バランス・スコアカードは、ハーバードビジネススクール教授のキャプランとノーラン・ノートン社CEOのノートンによって提唱された企業戦略遂行状況を測る指標の一覧表で、企業などの組織に属する全構成員がビジョン、戦略の実現に向かって着実に行動する環境を整えるためにビジョン・戦略の行動への落とし込み、長期戦略に整合した業績評価、継続改善を可能とする学習組織の実現などをバランス良くかつ強力にサポートする手法になっています。

バランス・スコアカードは、財務、顧客、業務プロセス、人材と変革という4つの基本視点から多様な業績評価指標を選定し、それをバランスよく向上させて企業成長を図るためのツールです。戦略そのものを策定するわけではありません。戦略を実現するための具体的な計画を設定、統制し、組織全体をより戦略的なものに変えるための枠組みを提供します。

バランス・スコアカードの主な導入メリット

メリットがわからなければ導入も難しいと思います。バランス・スコアカード導入のメリットは、次のとおりです。

  • 多角的な業績評価が可能
  • 戦略テーマと経営指標の整合性がとれる
  • 戦略伝達のコミュニケーションツールとして活用できる
  • 戦略的フィードバックができる

バランス・スコアカード導入プロセス

バランス・スコアカード経営は、財務、顧客、業務プロセス、人材と変革というこの4つの視点をバランス良く向上させることです。これらの視点から戦略マップ、戦略目標、重要成功要因、業績評価指標、数値目標、アクション・プランを作っていきます。
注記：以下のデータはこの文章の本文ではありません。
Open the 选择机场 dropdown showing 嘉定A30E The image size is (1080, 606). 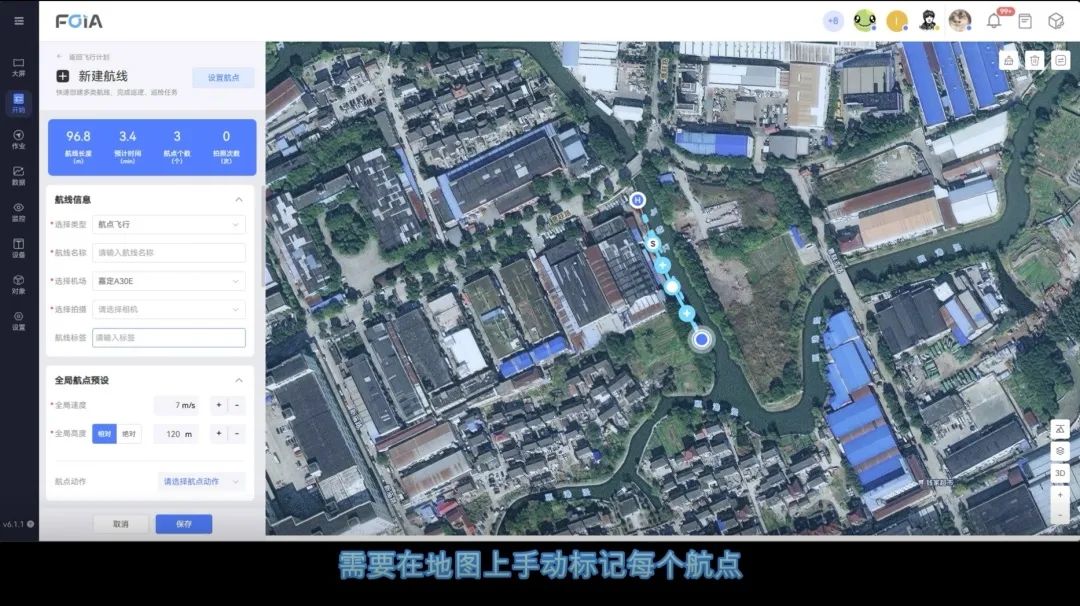coord(169,281)
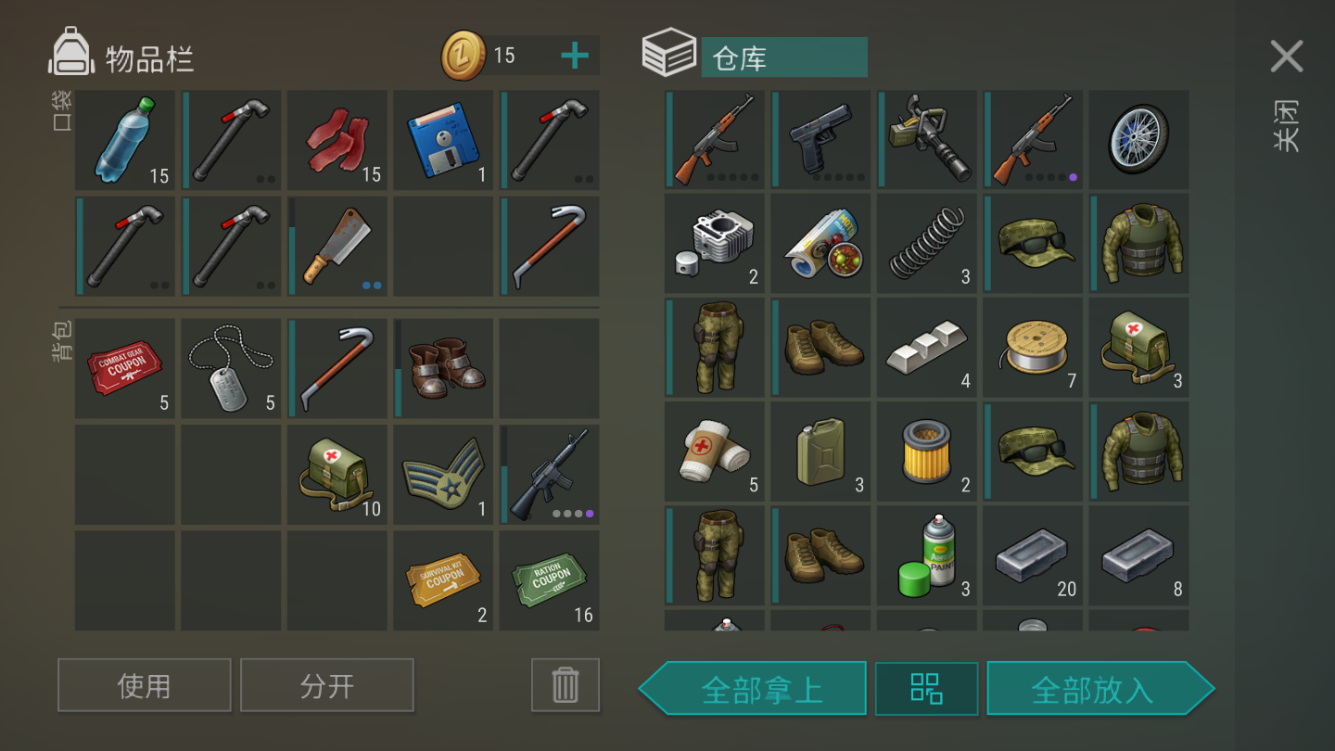Select the water bottle in pocket slots
Image resolution: width=1335 pixels, height=751 pixels.
[125, 140]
  • 財務の視点 ※利益や財務の安定といった財務上の目標を明確にします。
  • 顧客の視点 ※財務の視点からの戦略目標を実現するために顧客の立場から企業が何をするべきかを明確にします。
  • 業務プロセスの視点 ※財務、顧客の視点の戦略目標を満足させるために適正な業務プロセスを明確にします。
  • 人材と変革の視点 ※財務、顧客、業務プロセスの視点を満足させるために必要な従業員の育成、情報システムといったインフラ整備を明確にします。
戦略マップ戦略目標重要成功要因業績評価指標数値目標アクションプラン
財務の視点
顧客の視点
業務プロセスの視点
人材と変革の視点
  • 戦略マップ ※ビジョンと戦略を実現していくための戦略目標間における目的と手段の因果関係を示したもの
  • 戦略目標 ※ビジョンと戦略を実現するための財務、顧客、業務プロセス、人材と変革の視点における基本目標
  • 重要成功要因 ※戦略目標を達せうするための重要な業績向上要因
  • 業績評価指標 ※重要成功要因ごとに、行動の成果を継続的に測定・評価するための指標
  • 数値目標 ※業績評価指標で測定する、行動の具体的数値目標
  • アクションプラン ※ターゲット実現のための実行計画

まとめ

バランス・スコアカード経営は、財務の視点、顧客の視点、業務プロセスの視点、人材の視点という4つの視点から経営のマネジメントサイクル全般をカバーする管理手法です。

企業などの組織に属する全構成員がビジョン、戦略の実現に向かって着実に行動する環境を整えるために

  • ビジョン・戦略の行動への落とし込み
  • 長期戦略に整合した業績評価
  • 継続改善を可能とする学習組織の実現

などをバランス良くかつ強力にサポートする手法です。

PDCAがうまくいかなかったり、限界を感じたら、一旦こういったバランス・スコアカードでカバーするために試してみることをおすすめします。